Фурцева не понимала, почему ее с особой теплотой принимают в Германии. Нет-нет, антисемитизм здесь ни при чем. Немцы умилялись ее фамилии, явно происходящей от der Furz, от порчи воздуха . Бедняжка так и умерла, не поняв.
Девятнадцатого марта 1979 года Таня позвонила мне с работы в слезах: очень болит спина, не могу двигаться, приезжай и забери меня. Работала она около площади Александра Невского, на Синопской набережной, 14; заведовала профсоюзной библиотекой ленинградского телеграфа. Зря никогда не жаловалась, без горя не плакала; а всё-таки я не думал застать ее в таком состоянии: она не могла ходить. Что случилось? Поскользнулась в комнате, где только что вымыли пол. Я на руках донес ее до такси, на руках поднял на третий этаж на Шпалерной; вызвал врача. Участковая врачиха по фамилии Розенфельд была в отпуске. Может, она бы спасла? Не знаю. Явилась дежурная врачиха, ее заменявшая; сказала:
— Радикулит у всех, — и выписала больничный лист на три дня: — Через три дня приходите.
Таня, как на грех, терпелива. Три дня прошли в непрерывных муках. Она не могла ни спать, ни есть — отчасти от боли, отчасти оттого, что была не в состоянии дойти до сортира. Постоянно меняла позу, чтобы унять боль, и стерла в кровь колени, локти и уши . Я позвонил в поликлинику. Находилась она не близко: на Чебоксарском переулке, между Екатерининским каналом и малой Конюшенной. Врачиха, явно недовольная, явилась опять и, как в насмешку, слово в слово повторила свою прежнюю программу:
— Через три дня приходите.
Она не понимала, что у Тани отнялись ноги; что Таня парализована ниже пояса. Я тоже не понимал, я в медицине не смыслю, — а Таня ничего не понимала от боли.

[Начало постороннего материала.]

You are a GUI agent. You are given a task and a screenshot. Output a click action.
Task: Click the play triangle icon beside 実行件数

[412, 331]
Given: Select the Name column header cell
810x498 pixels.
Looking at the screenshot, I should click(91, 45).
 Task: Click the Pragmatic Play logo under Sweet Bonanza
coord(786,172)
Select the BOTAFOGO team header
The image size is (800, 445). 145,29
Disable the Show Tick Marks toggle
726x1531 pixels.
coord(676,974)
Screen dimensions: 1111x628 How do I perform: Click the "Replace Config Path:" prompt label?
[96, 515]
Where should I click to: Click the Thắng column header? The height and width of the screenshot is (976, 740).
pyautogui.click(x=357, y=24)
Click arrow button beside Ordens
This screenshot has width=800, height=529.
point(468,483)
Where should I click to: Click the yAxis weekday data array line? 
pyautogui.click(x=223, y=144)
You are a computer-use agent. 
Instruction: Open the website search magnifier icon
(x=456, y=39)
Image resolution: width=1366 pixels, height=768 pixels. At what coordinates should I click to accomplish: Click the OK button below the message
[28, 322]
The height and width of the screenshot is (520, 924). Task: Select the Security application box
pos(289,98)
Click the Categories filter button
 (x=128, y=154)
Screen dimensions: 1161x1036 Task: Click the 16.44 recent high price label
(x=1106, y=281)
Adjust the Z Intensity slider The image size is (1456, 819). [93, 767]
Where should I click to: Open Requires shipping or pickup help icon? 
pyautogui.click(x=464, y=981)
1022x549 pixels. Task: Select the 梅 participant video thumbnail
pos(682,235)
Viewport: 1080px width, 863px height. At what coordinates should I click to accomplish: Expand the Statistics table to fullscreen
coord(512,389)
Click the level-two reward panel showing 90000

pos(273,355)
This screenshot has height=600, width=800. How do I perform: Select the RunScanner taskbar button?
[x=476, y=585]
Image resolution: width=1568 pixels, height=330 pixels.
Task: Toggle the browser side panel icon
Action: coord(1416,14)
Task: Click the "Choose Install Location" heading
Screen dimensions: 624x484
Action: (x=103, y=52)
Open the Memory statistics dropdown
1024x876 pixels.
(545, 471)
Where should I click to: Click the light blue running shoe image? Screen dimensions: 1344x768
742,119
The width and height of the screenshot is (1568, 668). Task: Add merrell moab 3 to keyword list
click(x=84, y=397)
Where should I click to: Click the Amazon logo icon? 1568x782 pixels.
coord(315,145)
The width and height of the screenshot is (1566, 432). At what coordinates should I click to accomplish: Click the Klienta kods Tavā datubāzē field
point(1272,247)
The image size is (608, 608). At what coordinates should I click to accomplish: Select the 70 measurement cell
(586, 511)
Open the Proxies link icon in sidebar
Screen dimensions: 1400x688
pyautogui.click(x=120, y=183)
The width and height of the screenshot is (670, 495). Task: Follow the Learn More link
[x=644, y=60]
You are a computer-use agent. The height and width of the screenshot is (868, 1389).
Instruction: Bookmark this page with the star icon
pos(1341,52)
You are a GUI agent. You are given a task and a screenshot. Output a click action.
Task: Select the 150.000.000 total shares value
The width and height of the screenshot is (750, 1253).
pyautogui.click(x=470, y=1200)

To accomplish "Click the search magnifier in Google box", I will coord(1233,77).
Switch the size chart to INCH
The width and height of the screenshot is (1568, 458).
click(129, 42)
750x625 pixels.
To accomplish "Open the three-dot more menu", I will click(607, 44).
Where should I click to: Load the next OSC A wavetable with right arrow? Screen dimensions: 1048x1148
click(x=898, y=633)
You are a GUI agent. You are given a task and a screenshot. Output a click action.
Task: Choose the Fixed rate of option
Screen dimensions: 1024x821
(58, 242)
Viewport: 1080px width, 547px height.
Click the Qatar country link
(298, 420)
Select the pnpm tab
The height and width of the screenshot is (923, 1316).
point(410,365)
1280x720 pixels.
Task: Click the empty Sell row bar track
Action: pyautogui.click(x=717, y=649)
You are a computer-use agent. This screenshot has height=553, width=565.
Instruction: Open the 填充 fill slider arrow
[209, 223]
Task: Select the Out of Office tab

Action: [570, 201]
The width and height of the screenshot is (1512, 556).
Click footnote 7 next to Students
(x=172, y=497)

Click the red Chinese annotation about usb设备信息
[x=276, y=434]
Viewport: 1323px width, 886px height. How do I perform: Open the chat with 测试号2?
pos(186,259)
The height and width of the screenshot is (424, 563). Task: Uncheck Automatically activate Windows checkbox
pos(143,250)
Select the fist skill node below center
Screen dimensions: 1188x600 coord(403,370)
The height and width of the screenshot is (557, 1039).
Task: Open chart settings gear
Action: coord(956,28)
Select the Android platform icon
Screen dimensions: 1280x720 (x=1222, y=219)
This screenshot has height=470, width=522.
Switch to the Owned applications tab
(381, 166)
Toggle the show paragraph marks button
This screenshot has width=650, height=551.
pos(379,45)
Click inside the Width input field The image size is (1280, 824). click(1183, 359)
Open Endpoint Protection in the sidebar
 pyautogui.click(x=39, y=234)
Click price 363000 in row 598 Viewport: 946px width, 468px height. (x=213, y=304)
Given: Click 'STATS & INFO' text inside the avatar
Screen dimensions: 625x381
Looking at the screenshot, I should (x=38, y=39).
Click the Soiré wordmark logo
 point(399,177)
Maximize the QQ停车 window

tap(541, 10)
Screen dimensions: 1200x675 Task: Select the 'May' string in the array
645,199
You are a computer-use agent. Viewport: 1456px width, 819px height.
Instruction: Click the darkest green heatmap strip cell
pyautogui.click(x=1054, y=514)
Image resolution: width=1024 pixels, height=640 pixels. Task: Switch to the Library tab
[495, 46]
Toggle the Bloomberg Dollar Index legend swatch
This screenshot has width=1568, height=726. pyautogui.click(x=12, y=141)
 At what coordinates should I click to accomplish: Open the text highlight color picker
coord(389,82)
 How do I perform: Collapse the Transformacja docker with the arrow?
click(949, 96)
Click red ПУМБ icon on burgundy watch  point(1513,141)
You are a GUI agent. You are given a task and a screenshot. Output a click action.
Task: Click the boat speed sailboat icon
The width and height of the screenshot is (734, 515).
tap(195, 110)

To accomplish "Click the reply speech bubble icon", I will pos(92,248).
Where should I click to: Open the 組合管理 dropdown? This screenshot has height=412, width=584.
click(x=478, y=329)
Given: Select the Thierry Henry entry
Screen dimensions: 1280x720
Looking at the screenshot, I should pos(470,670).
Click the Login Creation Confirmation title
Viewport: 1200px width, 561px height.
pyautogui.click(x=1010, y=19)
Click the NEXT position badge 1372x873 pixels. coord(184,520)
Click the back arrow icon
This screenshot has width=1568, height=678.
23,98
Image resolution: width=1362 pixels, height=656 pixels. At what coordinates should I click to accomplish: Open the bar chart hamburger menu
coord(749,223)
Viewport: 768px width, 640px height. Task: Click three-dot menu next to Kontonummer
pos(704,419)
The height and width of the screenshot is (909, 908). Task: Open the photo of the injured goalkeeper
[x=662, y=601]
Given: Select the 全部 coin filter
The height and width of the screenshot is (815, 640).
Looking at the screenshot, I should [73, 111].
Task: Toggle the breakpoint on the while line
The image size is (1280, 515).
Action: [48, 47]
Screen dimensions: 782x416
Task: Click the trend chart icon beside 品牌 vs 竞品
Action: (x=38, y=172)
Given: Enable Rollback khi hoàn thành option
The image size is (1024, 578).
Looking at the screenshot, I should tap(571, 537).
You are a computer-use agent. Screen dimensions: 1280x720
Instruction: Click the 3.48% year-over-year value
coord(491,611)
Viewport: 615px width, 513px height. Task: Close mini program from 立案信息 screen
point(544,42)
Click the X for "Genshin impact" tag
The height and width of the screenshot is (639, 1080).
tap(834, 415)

Связей в медицинском мире у нас не было. Точнее, у нас вообще не было связей, — это в советской-то России, где всё держалось на блате… Сколько раз потом я удивлял свих собеседников, среди причин нашей эмиграции выставляя и вот этот специфический пункт: наше с Таней неумение и нежелание пользоваться протекцией, мое неприятие привилегий. Перед законом и перед рублем — все должны быть равны, твердил я себе и другим. Перед страданием — тоже; в особенности, в первую очередь перед страданием. В студенческие годы мне рассказали анекдот. Приходит Капица в поликлинику, а там очередь. Он говорит: — Я — Капица, — и проходит без очереди. Тут рассказчик начинал захлебываться: «А какой-то работяга, вы подумайте, возмущается и кричит: — Ну и что?! А я — Иванов!» Полагалось смеяться. Петр Леонидович Капица — один из величайших физиков-экспериментаторов всех времен и народов, человек масштаба Фарадея и Ампера. Но мне было не смешно, я был на стороне Иванова — я и сейчас на его стороне. Есть две сердобольные профессии: врач и адвокат. Обе имеют в виду помощь несчастным — и обе в каждом поколении привлекают в свои ряды умных людей, не в последнюю очередь думающих о своем кармане. Вот еще один анекдот. Почему акулы не едят адвокатов? Из профессиональной этики… Но разве то же самое нельзя сказать о дантистах и о хирургах-онкологах?